Material supplied:
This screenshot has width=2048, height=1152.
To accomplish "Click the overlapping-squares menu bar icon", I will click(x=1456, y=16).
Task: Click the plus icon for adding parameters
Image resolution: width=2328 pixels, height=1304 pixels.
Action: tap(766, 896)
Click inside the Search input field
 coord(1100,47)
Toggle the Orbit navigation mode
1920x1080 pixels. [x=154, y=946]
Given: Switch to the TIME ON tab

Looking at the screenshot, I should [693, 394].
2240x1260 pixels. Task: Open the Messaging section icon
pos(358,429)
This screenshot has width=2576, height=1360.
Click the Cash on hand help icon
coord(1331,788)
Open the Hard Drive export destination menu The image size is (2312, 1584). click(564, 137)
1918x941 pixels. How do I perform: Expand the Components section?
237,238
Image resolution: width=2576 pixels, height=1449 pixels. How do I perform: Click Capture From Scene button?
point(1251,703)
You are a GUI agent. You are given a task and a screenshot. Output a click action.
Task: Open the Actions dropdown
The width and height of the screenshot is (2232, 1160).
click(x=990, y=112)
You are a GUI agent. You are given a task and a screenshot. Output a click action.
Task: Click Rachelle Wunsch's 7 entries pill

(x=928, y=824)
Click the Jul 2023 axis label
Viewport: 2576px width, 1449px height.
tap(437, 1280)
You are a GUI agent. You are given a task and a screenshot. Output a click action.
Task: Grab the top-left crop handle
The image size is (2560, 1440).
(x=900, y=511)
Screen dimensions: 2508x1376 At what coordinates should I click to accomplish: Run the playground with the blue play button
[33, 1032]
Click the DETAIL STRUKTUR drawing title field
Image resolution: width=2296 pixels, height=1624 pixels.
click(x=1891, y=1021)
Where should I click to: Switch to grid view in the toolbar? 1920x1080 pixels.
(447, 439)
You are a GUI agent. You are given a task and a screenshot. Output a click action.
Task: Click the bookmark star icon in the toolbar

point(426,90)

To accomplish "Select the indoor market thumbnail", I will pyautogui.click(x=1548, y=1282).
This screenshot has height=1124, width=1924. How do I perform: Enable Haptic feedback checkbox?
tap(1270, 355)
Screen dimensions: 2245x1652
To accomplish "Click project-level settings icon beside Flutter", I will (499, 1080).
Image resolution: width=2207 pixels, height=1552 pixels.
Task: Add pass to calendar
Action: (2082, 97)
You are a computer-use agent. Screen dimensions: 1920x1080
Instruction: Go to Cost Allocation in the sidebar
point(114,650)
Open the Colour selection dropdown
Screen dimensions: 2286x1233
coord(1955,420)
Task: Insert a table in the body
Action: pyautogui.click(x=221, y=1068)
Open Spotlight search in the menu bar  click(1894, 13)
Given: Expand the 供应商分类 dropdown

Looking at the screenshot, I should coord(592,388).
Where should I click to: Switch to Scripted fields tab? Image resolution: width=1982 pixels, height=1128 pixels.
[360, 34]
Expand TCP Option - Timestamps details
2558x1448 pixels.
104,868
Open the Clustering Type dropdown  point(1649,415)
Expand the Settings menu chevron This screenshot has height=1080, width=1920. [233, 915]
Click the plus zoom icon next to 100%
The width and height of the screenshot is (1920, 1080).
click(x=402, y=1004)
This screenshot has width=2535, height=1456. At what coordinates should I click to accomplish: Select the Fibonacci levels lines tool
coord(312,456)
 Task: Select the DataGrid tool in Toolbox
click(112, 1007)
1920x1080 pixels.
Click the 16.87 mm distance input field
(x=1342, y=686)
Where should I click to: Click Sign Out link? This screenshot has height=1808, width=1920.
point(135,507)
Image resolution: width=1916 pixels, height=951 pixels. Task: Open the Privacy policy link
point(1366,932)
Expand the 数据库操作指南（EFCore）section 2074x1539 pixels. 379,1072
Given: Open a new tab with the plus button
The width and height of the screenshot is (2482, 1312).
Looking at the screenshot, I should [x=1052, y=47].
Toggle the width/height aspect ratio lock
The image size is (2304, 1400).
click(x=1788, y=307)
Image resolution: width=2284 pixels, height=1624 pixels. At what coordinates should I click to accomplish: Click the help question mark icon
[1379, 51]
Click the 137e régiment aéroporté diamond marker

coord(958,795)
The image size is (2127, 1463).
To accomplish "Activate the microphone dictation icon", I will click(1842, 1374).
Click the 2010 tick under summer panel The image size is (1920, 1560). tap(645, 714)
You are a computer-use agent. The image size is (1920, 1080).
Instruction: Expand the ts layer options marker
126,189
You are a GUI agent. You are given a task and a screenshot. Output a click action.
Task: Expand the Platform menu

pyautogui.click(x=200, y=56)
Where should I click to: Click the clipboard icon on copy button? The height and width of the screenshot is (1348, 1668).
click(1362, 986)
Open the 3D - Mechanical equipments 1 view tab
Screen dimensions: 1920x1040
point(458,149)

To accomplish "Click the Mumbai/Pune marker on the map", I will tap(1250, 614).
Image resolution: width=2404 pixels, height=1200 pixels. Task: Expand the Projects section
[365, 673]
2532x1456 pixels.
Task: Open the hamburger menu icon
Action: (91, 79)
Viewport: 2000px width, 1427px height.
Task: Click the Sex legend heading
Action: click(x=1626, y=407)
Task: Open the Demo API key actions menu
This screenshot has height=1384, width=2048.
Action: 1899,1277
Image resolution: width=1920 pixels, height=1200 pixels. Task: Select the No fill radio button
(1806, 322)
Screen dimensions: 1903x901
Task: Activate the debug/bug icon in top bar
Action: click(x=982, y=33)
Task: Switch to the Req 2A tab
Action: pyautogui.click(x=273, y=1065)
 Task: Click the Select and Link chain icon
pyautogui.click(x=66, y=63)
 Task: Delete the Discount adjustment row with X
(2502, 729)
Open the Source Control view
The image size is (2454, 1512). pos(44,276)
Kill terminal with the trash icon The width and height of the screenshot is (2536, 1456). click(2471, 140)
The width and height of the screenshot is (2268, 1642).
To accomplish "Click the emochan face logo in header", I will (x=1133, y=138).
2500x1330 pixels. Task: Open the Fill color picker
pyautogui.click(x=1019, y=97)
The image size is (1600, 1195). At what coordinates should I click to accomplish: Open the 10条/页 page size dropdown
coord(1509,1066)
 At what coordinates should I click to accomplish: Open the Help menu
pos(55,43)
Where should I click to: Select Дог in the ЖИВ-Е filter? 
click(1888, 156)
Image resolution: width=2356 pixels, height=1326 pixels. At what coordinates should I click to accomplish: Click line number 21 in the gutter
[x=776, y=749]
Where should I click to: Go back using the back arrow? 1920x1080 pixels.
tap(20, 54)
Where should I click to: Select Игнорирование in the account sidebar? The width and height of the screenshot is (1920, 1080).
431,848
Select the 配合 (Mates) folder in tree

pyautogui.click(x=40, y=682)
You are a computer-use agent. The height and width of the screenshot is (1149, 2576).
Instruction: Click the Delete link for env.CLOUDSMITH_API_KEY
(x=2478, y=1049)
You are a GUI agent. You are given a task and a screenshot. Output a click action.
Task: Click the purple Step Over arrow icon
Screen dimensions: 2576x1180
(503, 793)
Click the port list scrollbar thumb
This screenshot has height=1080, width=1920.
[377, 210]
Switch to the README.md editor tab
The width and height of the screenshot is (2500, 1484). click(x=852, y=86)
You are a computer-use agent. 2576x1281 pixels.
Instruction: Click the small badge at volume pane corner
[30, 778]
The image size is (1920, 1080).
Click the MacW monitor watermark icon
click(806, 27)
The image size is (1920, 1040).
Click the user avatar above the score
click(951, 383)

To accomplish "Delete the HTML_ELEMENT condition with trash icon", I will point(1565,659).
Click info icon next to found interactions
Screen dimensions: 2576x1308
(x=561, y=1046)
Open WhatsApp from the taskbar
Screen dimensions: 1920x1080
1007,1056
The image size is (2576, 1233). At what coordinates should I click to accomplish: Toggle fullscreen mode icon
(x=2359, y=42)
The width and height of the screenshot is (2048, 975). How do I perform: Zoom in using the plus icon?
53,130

What to do: Copy out, word for word, the part of the entries above that begins at the line with "Image resolution: width=2328" and ends at the line with "Click the Jul 2023 axis label", including both.

Answer for the task:
Image resolution: width=2328 pixels, height=1304 pixels.
Action: tap(766, 896)
Click inside the Search input field
 coord(1100,47)
Toggle the Orbit navigation mode
1920x1080 pixels. [x=154, y=946]
Given: Switch to the TIME ON tab

Looking at the screenshot, I should [693, 394].
2240x1260 pixels. Task: Open the Messaging section icon
pos(358,429)
This screenshot has width=2576, height=1360.
Click the Cash on hand help icon
coord(1331,788)
Open the Hard Drive export destination menu The image size is (2312, 1584). click(564, 137)
1918x941 pixels. How do I perform: Expand the Components section?
237,238
Image resolution: width=2576 pixels, height=1449 pixels. How do I perform: Click Capture From Scene button?
point(1251,703)
You are a GUI agent. You are given a task and a screenshot. Output a click action.
Task: Open the Actions dropdown
The width and height of the screenshot is (2232, 1160).
click(x=990, y=112)
You are a GUI agent. You are given a task and a screenshot. Output a click action.
Task: Click Rachelle Wunsch's 7 entries pill

(x=928, y=824)
Click the Jul 2023 axis label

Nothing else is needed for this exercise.